Section 956 Inclusions:New Limit on Foreign Taxes Deemed Paid

The Tax Management Transfer Pricing Report ™ provides news and analysis on U.S. and international governments’ tax policies regarding intercompany transfer pricing.

By Lowell D. Yoder, Esq.

McDermott Will & Emery LLP, Chicago, IL 

Congress recently enacted §960(c), which limits the amount of foreign tax credits that accompany a Subpart F inclusion resulting from an investment in U.S. property. This is achieved by modifying the application of the so-called "hopscotch rule."1 

By way of background, §951(a)(1)(A) requires U.S. shareholders of a controlled foreign corporation (CFC) to include in their gross incomes their pro rata shares of the Subpart F income of the CFC. Subpart F income includes passive income (e.g., interest, dividends, royalties, and capital gains) and certain sales and services income.2  In addition, §951(a)(1)(B) requires U.S. shareholders of a CFC to include in their gross incomes their pro rata shares of the amounts determined under §956 resulting from investments by the CFC in U.S. property. Such investments include tangible property located in the United States, and stock and obligations of related U.S. persons.3 

These inclusion rules apply to first-tier as well as lower-tier CFCs. For example, assume that a U.S. parent (USP) owns all of the stock of CFC1, organized in Country A, which in turn owns all of the stock of CFC2, organized in Country B. CFC2 has $100 of Subpart F income. USP must include in its gross income the $100 of CFC2's Subpart F income. The earnings of a lower-tier CFC that are currently taxable to U.S. shareholders under §951(a) are deemed distributed directly to them, i.e., the deemed "dividend" hops over intervening CFCs (the hopscotch rule).

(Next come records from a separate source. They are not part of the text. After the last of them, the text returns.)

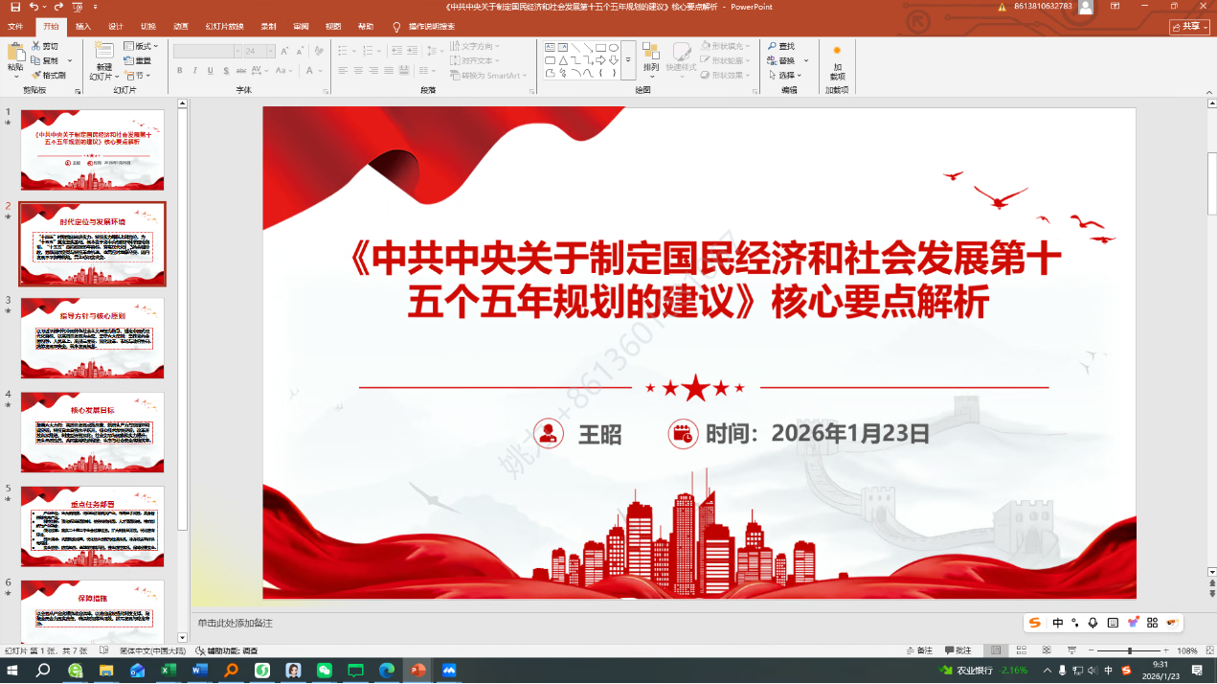The height and width of the screenshot is (684, 1217).
Task: Select the oval shape in shapes gallery
Action: pyautogui.click(x=614, y=47)
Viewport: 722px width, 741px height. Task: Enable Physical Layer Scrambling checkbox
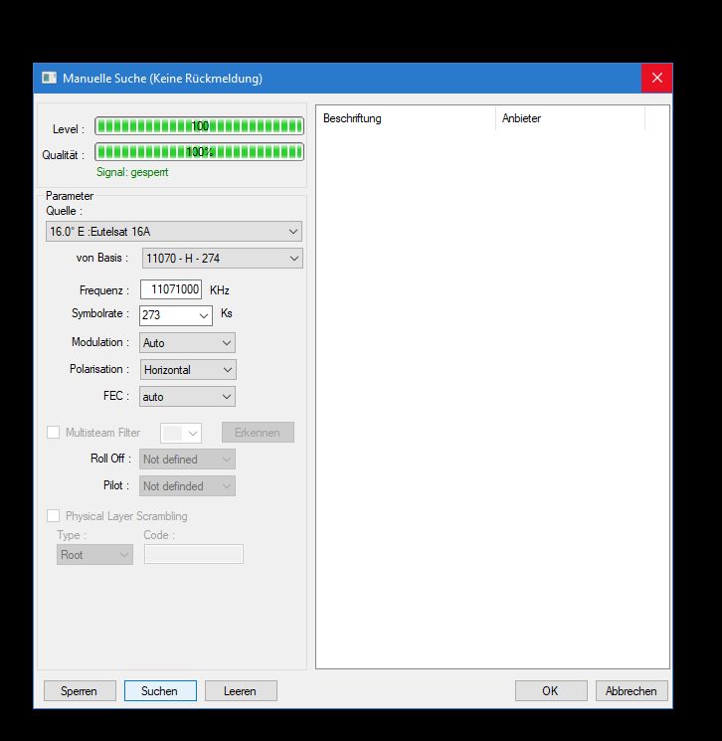[x=54, y=516]
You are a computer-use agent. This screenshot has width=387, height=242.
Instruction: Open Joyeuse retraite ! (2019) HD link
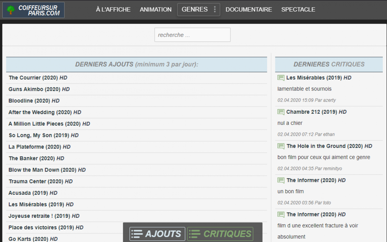point(44,216)
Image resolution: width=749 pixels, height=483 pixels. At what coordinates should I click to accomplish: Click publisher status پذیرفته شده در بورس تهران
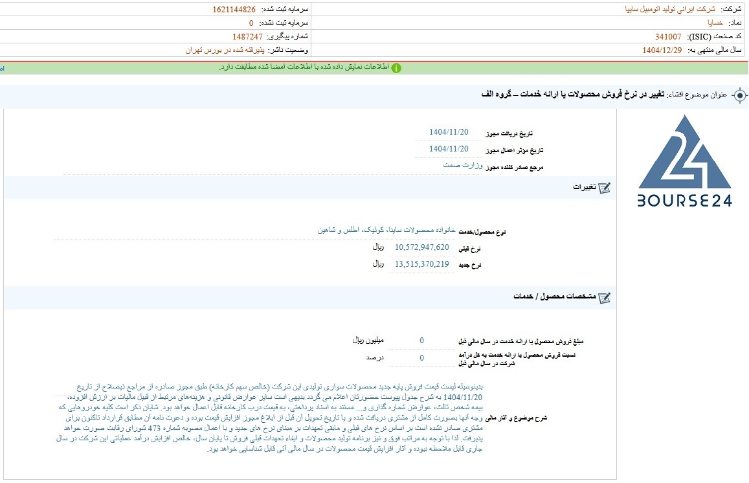(x=225, y=50)
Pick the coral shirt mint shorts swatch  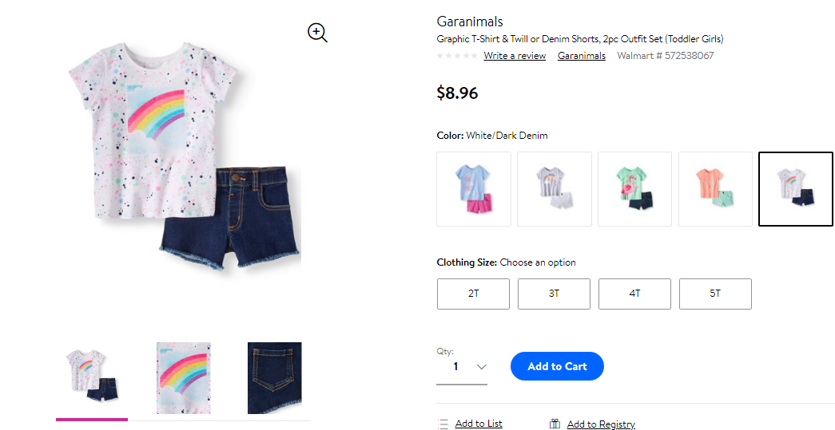(715, 189)
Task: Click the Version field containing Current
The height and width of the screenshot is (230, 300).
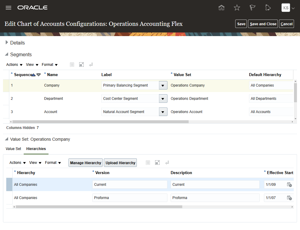Action: pos(130,185)
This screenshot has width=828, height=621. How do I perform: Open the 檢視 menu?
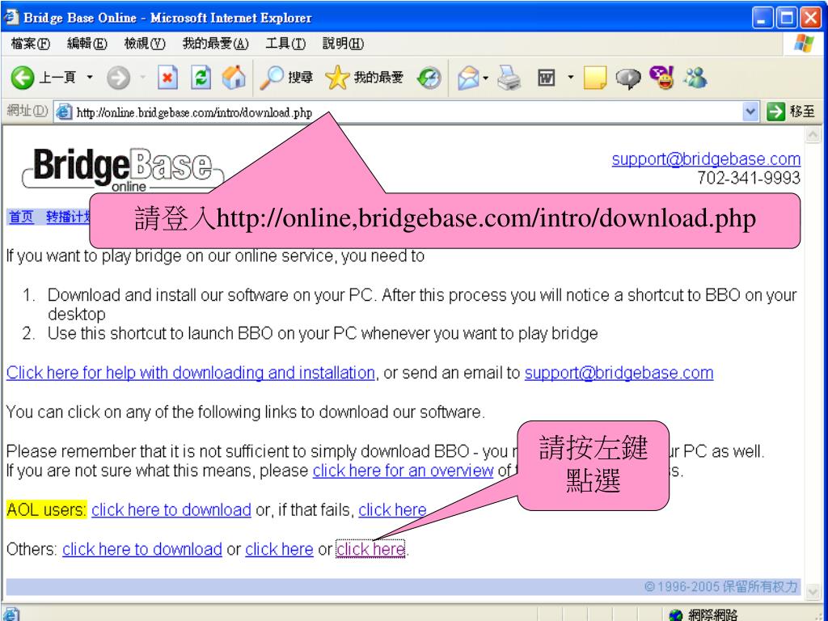tap(143, 44)
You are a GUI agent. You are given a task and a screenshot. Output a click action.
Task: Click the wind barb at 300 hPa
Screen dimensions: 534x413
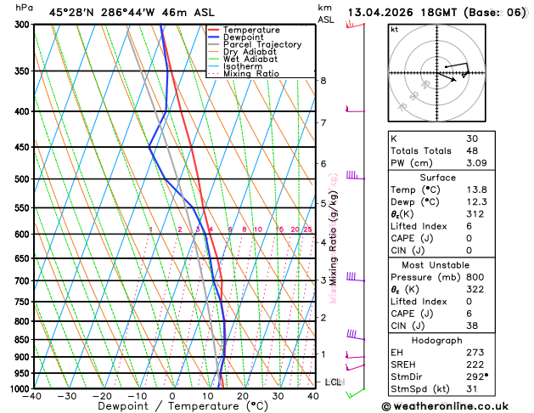[x=355, y=25]
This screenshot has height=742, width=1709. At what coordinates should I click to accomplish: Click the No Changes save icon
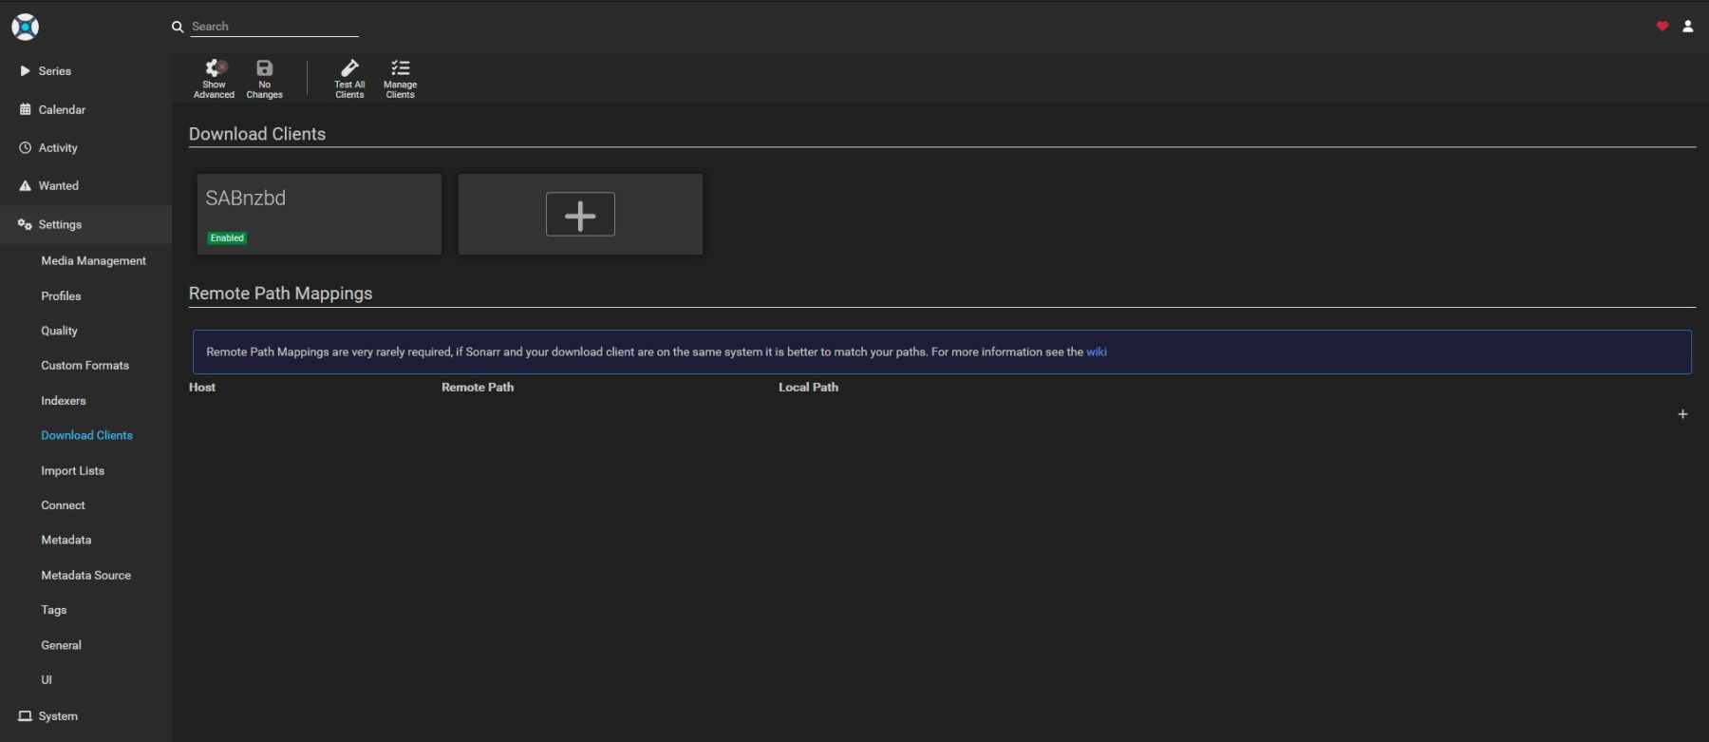click(x=264, y=78)
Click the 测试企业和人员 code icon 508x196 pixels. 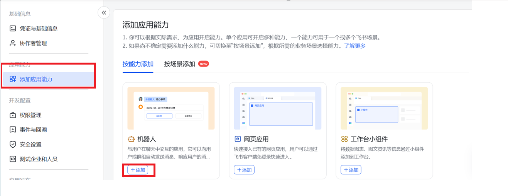pos(13,159)

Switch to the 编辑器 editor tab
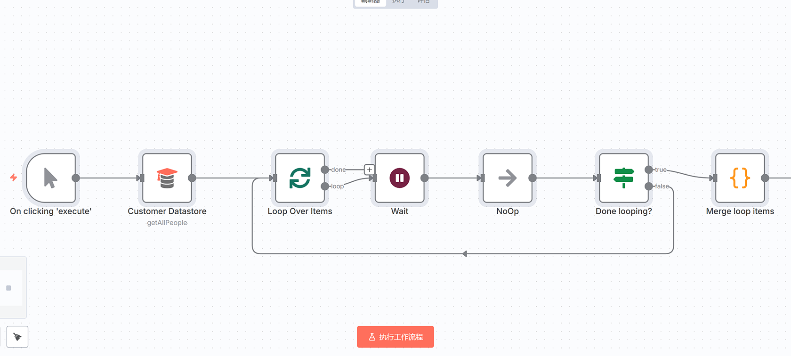pyautogui.click(x=371, y=2)
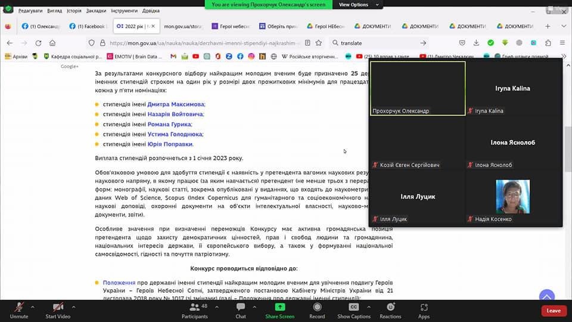
Task: Click the translate search field
Action: coord(375,43)
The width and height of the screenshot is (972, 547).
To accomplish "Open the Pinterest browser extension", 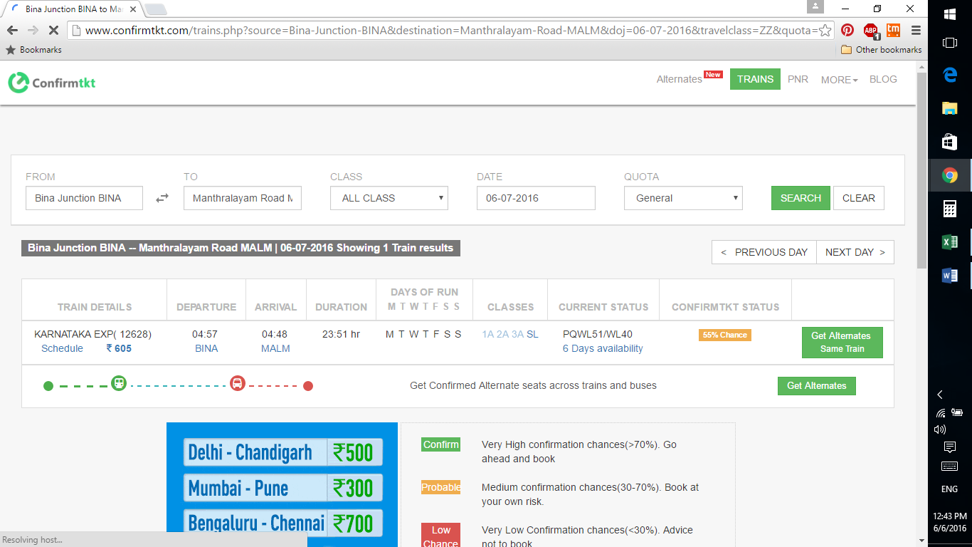I will click(x=847, y=31).
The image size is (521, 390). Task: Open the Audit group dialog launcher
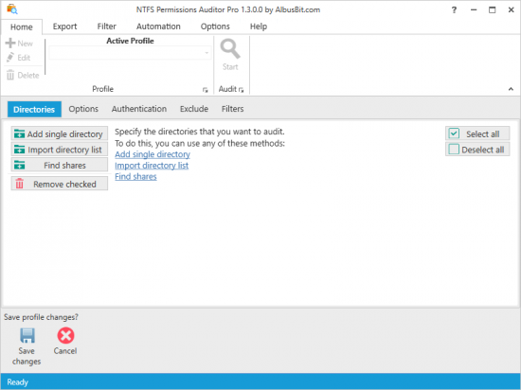[x=242, y=90]
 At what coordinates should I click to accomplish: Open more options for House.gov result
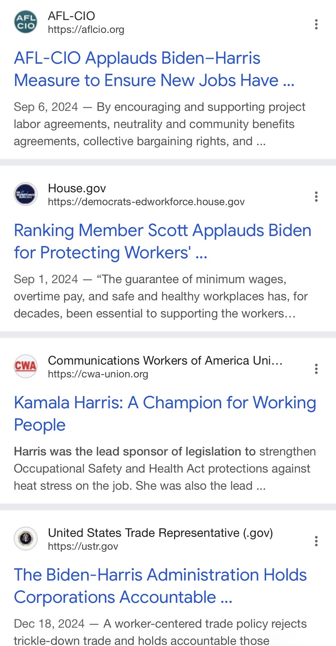click(x=316, y=197)
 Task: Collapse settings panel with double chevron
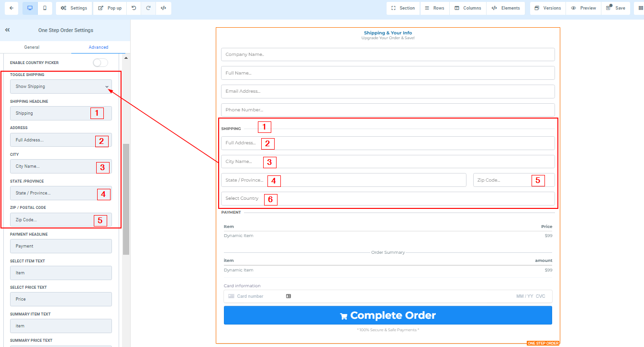point(8,30)
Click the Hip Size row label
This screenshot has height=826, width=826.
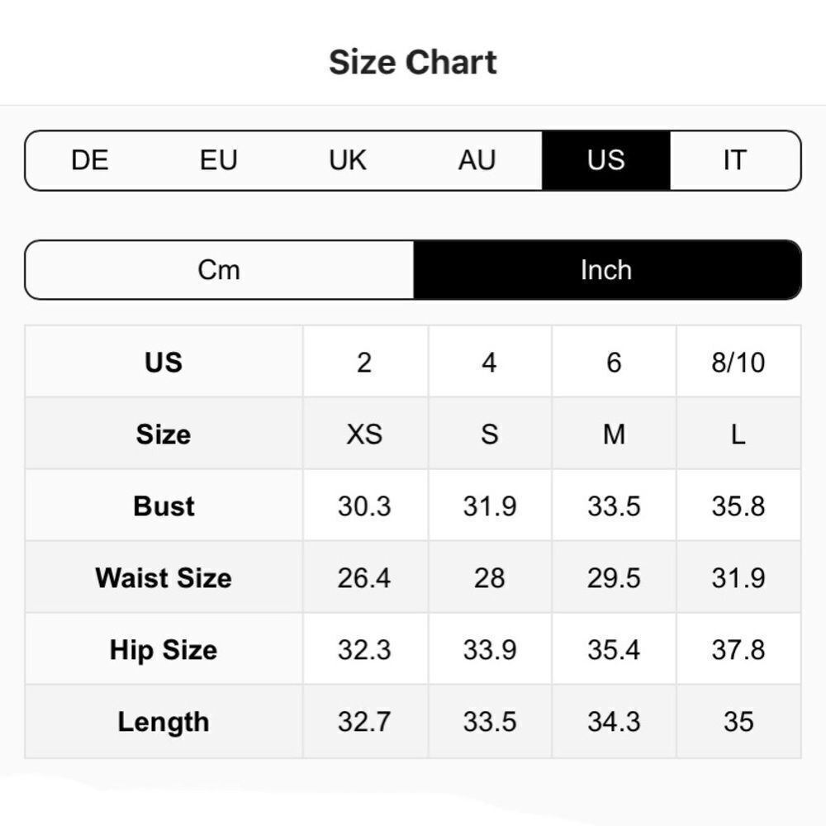tap(164, 650)
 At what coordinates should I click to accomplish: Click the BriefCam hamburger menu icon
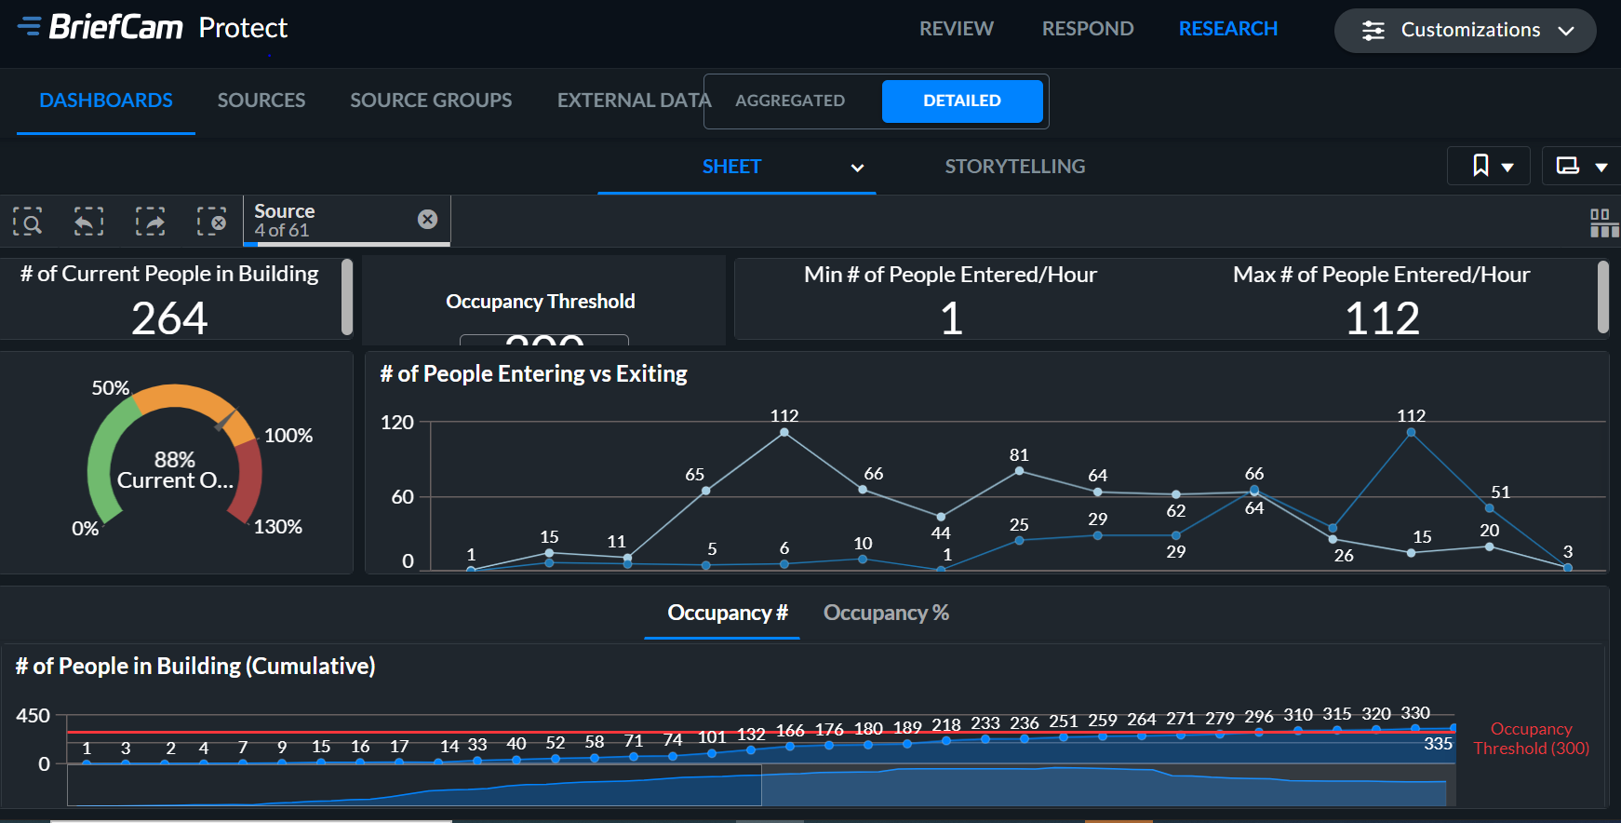[29, 26]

Section 960, by reference to §902, provides a deemed-paid tax credit for a corporate U.S. shareholder with respect to foreign taxes paid on amounts included in its gross income under §951(a).  Under §902, a corporate shareholder that receives a dividend from a foreign corporation may claim a tax credit for foreign income taxes paid by the foreign corporation on the earnings distributed, provided that the corporate shareholder owns 10% or more of the voting stock in the foreign corporation.4  Section 960 generally incorporates by reference the rules contained in §902, treating the Subpart F inclusions as dividends.  The U.S. shareholder must gross up the amount of the dividend or Subpart F inclusion by the amount of the deemed-paid foreign income taxes.5 

The amount of deemed-paid foreign income taxes that accompany a dividend or Subpart F inclusion is calculated based on multi-year pools of earnings and taxes. A shareholder is deemed to have paid the same proportion of a foreign corporation's post-1986 foreign income taxes as the amount of the dividend or Subpart F inclusion bears to such foreign corporation's post-1986 undistributed earnings.  This calculation is made on the basis of separate limitation categories, i.e., the passive category and general category.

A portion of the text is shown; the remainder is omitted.